The report, prepared for the mayors by financial forecaster Global Insight, warns of cascading problems caused by falling home prices, an expected 1.4 million foreclosures and the pending reset of millions of adjustable-rate mortgages. The mayors are to release the report today.
"The foreclosure crisis will have profound economic effects in 2008," the report warns. It's to be made public as mayors from across the nation begin meeting in Detroit to discuss the growing problems arising from the national housing slowdown.
Though the thrust of the report's findings already was known, the mayors put a fresh statistical face on them by detailing the metropolitan areas that are expected to see their gross metropolitan products slip the most as housing problems deepen.
In the Raleigh-Cary area -- which had been sheltered from the national slump but now is seeing home sales drop -- economic growth is expected to decline by more than 20 percent next year, the report states.
The cities with the biggest-percentage losses are Myrtle Beach, S.C., the California cities of Merced, Madera and Napa; and Sarasota-Bradenton, Fla. In total dollar terms, New York, Los Angeles and metropolitan Dallas are expected to see the largest lost growth.
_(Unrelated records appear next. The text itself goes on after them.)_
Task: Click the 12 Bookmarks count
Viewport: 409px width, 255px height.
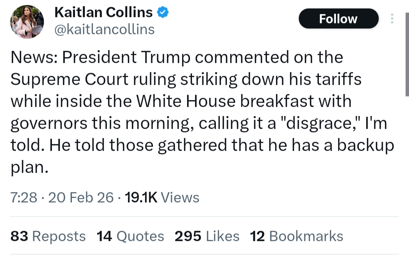Action: (297, 236)
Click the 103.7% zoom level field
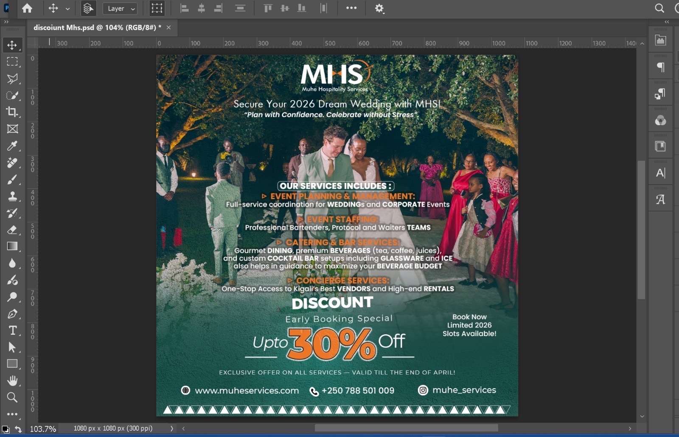679x437 pixels. (43, 429)
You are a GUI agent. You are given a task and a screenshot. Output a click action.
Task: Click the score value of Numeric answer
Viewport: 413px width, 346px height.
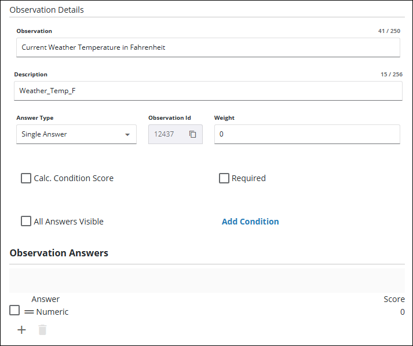[402, 312]
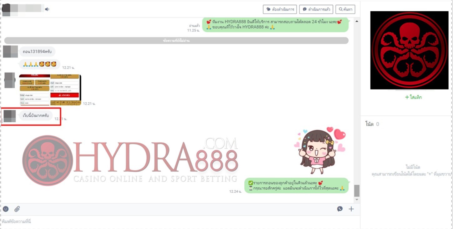The height and width of the screenshot is (229, 453).
Task: Click the plus icon beside the message toolbar
Action: click(351, 209)
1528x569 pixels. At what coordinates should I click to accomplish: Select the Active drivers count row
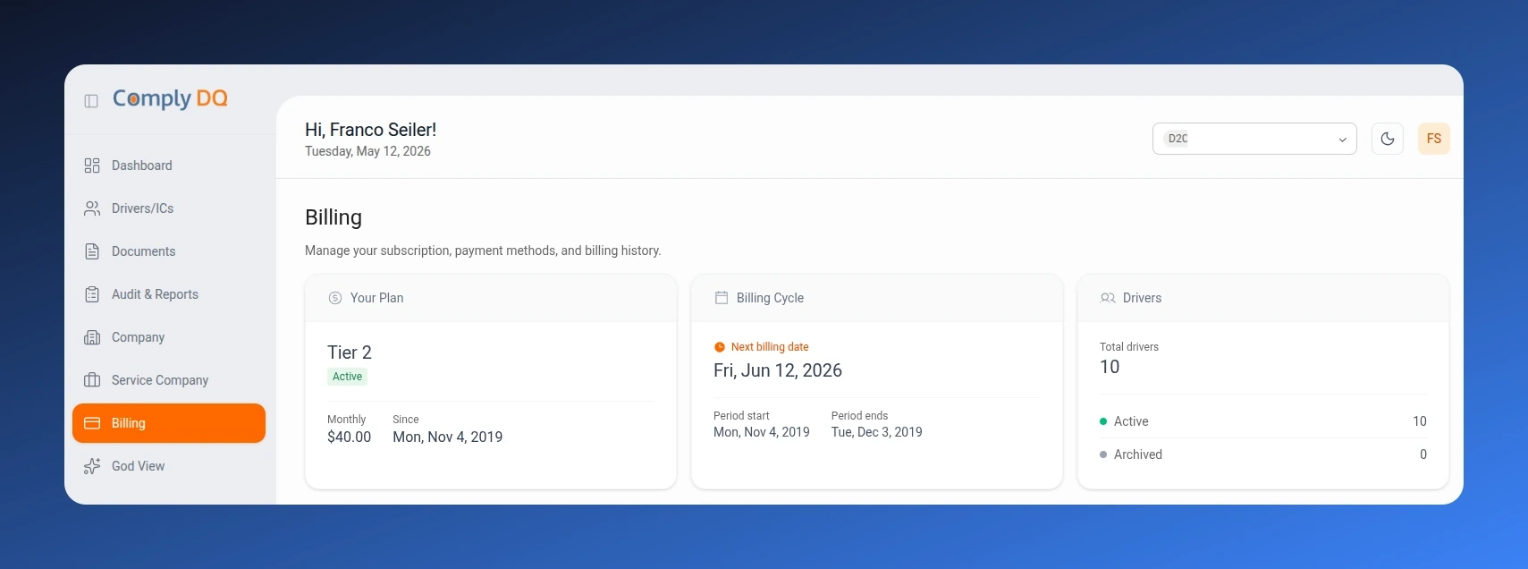[x=1262, y=421]
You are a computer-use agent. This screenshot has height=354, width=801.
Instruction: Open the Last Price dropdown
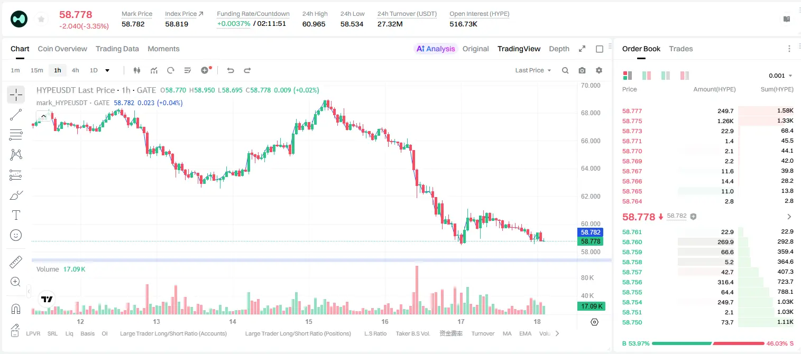point(533,70)
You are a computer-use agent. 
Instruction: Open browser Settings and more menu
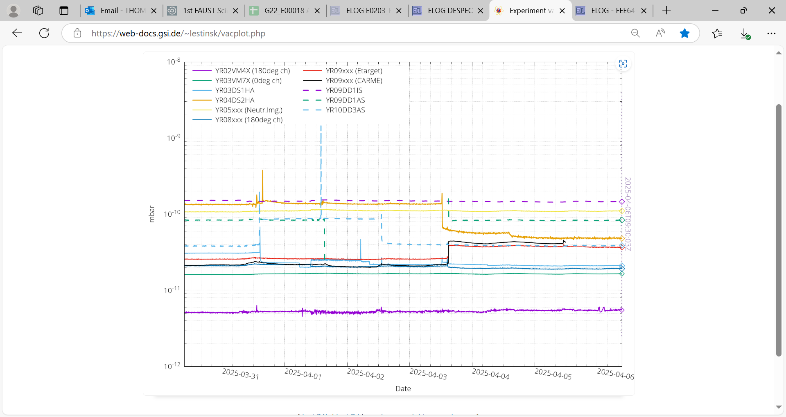tap(771, 33)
Many metropolitan areas aren't projected to lose growth because of the crisis. They tend to be areas that didn't experience the housing boom, such as Akron, Ohio; Baton Rouge, La.; and Charleston, W.Va.
Mayors hope that their report will put additional pressure on lenders to rework problem loans and head off major foreclosures, which would further delay recovery in the housing sector.
"The report demonstrates that it's very important for the investors who own these loans to step up to the plate and work out modifications where it makes sense. If they don't, the economic impact is only going to get worse," said David Gatton, a senior adviser at the U.S. Conference of Mayors. "Every time you have a foreclosed property, it drags down the value of properties around it."
Federal Reserve Chairman Ben Bernanke has called on lenders to seek an industrywide approach to problem loans. Federal Deposit Insurance Corp.
Chairman Sheila Bair, who regulates many national banks, more recently has called on lenders to freeze low teaser rates on adjustable-rate mortgages before they adjust to much higher rates.
"Our chairman had been frustrated with the pace ... but it's starting to get legs," FDIC spokesman David Barr said, pointing to recent lender promises in California and elsewhere that they will redo loans. "It's starting to take root, but the pace had been slow, at least initially."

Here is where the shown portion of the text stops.